▸ Task brief
Please quote the material below word for word, from the line containing "Viewport: 728px width, 437px" down to the line containing "Action: 233,95", including both of those lines.

Saved data entries
====

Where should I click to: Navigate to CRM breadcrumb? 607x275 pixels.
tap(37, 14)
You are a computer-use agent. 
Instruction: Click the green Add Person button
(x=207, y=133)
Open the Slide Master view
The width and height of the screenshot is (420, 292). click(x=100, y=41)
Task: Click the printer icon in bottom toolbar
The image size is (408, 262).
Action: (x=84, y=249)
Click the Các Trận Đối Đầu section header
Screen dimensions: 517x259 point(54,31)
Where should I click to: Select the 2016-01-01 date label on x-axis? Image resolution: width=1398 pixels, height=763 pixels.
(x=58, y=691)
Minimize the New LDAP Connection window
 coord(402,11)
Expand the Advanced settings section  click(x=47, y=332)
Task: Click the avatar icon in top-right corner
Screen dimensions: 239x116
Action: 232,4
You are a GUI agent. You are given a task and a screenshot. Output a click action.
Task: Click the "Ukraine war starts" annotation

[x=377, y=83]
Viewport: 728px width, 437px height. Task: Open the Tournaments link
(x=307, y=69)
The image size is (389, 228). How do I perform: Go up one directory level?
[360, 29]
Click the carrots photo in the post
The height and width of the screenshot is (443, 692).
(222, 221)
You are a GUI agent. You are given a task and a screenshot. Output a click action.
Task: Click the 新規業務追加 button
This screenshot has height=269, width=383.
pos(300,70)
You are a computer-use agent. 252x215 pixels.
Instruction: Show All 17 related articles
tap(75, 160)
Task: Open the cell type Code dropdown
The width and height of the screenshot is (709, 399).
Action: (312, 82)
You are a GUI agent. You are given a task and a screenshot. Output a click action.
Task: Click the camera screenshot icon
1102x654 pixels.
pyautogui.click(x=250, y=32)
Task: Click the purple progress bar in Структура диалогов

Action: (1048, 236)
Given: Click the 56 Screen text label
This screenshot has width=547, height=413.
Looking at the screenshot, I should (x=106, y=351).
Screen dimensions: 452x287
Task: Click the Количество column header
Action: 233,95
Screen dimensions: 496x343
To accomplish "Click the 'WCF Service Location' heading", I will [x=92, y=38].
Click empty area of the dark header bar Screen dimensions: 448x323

====

▸ Written response
Viewport: 728px width, 437px height. Task: Open the Tournaments link
(x=307, y=69)
The image size is (389, 228). How do I perform: Go up one directory level?
[360, 29]
Click the carrots photo in the post
The height and width of the screenshot is (443, 692).
(222, 221)
You are a GUI agent. You are given a task and a screenshot. Output a click action.
Task: Click the 新規業務追加 button
This screenshot has height=269, width=383.
pos(300,70)
You are a computer-use agent. 252x215 pixels.
Instruction: Show All 17 related articles
tap(75, 160)
Task: Open the cell type Code dropdown
The width and height of the screenshot is (709, 399).
Action: (312, 82)
You are a GUI agent. You are given a task and a screenshot. Output a click action.
Task: Click the camera screenshot icon
1102x654 pixels.
pyautogui.click(x=250, y=32)
Task: Click the purple progress bar in Структура диалогов

Action: (1048, 236)
Given: Click the 56 Screen text label
This screenshot has width=547, height=413.
Looking at the screenshot, I should (x=106, y=351).
Screen dimensions: 452x287
Task: Click the Количество column header
Action: 233,95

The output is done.